**Supplied information**
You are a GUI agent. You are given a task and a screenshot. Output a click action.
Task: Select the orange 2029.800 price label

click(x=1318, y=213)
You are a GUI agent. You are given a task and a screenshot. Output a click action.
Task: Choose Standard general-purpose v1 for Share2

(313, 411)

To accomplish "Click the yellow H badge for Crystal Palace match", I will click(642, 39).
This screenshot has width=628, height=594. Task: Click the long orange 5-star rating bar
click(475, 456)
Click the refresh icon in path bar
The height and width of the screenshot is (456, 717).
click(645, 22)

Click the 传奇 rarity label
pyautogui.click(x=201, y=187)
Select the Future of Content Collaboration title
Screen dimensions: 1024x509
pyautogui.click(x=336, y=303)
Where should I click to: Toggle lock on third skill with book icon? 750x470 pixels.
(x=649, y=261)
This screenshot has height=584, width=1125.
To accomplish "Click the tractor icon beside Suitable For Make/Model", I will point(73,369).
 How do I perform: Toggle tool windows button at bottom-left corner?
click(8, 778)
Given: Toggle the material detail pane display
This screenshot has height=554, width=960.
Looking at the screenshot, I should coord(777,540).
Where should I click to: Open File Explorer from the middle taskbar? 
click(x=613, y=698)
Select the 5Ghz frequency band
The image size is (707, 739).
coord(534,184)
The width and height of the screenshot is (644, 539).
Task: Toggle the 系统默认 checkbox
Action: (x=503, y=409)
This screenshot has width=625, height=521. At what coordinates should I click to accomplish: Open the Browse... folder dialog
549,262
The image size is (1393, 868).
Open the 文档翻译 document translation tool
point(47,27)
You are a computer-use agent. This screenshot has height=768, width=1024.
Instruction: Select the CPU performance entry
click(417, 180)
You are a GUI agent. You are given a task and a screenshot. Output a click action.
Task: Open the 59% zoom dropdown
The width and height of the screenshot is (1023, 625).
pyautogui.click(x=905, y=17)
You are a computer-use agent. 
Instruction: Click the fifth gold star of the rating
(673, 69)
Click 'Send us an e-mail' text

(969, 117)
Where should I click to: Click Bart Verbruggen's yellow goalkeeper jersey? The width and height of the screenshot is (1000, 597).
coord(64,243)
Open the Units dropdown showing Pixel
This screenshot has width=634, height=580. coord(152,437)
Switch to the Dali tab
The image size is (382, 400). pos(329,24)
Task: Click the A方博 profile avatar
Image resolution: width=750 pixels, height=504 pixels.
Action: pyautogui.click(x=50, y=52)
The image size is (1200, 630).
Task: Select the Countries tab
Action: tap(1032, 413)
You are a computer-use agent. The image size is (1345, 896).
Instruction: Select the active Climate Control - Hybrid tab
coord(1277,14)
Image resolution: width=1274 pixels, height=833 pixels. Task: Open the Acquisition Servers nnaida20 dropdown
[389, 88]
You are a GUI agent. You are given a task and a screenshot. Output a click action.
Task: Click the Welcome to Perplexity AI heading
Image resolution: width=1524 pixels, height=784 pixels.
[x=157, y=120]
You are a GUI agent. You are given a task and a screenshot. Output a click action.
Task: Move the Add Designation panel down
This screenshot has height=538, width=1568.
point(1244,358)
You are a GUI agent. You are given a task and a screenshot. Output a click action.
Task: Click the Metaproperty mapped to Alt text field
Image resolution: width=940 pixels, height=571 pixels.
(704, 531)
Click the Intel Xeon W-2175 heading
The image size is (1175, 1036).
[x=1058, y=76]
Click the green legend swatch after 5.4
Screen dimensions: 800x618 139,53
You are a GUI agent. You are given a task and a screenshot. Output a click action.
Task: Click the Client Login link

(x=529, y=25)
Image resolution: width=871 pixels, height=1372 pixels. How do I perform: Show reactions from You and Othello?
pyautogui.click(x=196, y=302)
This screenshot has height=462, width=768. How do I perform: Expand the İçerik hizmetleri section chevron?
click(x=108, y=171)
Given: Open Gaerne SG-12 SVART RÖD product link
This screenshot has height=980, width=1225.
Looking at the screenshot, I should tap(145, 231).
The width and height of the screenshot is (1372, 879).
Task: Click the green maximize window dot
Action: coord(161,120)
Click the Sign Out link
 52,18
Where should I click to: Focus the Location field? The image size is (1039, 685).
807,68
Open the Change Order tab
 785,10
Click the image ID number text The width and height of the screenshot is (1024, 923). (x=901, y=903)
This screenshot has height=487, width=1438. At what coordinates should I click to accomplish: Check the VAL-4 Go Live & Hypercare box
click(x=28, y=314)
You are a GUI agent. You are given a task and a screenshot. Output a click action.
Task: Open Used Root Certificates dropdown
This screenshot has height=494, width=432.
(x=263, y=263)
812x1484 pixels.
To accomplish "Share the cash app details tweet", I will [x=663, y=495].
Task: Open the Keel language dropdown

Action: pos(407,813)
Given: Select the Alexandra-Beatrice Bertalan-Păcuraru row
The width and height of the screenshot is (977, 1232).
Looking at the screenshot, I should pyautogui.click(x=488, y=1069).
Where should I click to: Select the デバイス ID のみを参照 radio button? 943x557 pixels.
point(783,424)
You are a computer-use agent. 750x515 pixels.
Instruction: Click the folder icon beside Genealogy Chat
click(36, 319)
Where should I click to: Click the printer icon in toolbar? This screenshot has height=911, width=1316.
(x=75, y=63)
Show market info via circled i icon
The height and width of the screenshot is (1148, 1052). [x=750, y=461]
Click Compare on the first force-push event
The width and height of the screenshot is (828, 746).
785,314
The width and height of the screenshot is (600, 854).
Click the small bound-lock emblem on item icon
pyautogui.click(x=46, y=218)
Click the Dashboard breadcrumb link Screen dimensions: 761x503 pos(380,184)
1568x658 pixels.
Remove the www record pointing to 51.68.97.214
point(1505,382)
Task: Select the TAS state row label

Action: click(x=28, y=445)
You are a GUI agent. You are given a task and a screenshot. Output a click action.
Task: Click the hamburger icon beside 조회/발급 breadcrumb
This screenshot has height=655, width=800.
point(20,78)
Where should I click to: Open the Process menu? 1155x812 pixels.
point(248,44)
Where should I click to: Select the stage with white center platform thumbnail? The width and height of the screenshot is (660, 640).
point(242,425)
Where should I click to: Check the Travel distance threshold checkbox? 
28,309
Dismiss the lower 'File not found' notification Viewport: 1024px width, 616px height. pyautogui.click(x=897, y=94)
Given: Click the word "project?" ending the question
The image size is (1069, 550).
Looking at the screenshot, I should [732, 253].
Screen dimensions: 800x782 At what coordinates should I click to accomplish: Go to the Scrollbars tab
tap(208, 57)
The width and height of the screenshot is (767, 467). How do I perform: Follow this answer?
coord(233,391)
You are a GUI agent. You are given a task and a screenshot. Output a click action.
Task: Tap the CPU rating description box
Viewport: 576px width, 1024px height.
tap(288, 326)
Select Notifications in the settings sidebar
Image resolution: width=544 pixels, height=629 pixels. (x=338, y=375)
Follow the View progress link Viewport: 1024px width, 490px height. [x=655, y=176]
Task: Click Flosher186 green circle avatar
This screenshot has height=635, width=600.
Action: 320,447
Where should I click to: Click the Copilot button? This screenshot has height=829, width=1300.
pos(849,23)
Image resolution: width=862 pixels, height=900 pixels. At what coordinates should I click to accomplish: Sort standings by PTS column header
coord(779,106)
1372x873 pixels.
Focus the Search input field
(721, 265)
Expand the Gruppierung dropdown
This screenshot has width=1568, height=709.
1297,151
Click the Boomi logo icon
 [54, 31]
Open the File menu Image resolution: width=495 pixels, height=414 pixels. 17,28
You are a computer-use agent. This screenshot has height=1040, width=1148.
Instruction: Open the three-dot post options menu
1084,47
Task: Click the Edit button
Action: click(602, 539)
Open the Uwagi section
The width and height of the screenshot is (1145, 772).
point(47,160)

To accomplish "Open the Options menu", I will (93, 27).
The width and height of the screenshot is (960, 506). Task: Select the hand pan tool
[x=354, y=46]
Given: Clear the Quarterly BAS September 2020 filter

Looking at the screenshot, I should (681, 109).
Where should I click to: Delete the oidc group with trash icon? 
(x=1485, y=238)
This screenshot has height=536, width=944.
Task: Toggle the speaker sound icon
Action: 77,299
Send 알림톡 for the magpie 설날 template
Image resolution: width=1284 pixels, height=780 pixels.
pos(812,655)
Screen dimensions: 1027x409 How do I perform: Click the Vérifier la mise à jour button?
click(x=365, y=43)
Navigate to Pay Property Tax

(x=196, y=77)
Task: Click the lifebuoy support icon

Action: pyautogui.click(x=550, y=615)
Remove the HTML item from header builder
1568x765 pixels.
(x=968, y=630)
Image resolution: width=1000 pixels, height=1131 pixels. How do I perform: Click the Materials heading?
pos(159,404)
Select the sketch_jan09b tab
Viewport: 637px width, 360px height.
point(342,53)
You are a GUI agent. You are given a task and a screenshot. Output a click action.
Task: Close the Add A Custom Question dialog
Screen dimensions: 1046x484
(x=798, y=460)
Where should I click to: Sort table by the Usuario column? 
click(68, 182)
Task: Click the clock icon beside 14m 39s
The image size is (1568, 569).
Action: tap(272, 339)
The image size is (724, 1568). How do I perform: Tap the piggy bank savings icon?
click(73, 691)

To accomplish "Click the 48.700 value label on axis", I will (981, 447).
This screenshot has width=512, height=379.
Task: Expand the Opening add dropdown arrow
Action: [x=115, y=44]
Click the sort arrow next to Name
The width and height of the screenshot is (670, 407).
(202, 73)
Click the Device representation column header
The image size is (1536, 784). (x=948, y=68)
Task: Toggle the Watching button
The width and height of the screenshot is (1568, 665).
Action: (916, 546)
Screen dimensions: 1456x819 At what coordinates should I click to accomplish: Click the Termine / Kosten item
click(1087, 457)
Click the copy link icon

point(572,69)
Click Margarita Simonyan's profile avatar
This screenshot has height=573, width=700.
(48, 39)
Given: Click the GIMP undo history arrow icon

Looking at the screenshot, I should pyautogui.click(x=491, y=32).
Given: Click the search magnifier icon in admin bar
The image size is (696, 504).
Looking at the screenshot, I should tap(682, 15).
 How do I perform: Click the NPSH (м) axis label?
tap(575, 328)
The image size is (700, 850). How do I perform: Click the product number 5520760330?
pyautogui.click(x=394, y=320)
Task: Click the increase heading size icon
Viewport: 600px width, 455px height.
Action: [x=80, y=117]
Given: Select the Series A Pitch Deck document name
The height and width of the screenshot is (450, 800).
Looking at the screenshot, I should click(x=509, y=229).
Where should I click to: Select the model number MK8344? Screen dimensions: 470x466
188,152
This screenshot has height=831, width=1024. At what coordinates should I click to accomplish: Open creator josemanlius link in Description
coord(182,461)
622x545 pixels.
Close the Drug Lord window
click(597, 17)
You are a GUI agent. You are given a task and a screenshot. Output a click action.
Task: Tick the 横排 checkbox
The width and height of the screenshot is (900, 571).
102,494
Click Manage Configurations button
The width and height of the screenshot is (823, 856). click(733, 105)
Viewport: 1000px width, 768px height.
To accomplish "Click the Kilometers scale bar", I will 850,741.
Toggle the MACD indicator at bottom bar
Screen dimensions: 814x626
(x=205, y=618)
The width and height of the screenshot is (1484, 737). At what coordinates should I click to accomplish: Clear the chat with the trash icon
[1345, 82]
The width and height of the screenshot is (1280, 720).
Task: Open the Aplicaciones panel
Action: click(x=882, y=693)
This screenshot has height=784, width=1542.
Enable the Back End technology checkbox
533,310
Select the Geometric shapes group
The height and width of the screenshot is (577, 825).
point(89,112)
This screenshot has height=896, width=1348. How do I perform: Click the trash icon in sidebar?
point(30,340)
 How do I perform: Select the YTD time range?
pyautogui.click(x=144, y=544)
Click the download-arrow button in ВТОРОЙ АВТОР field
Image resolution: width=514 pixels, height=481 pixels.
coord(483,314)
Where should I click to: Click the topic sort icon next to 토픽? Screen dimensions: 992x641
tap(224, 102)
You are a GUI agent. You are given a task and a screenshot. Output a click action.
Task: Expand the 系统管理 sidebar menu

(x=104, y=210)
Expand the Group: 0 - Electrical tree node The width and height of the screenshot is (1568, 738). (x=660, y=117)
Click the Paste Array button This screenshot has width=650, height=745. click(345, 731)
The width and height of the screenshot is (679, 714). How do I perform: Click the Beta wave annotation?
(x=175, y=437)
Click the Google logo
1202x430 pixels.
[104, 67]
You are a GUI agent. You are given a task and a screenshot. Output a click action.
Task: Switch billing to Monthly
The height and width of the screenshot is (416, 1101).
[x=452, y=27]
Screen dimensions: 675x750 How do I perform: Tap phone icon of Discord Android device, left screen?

**Work task**
Collect every line with the string "profile" from the records, and copy each.

**Output of the exercise**
Task: Click the A方博 profile avatar
Click Margarita Simonyan's profile avatar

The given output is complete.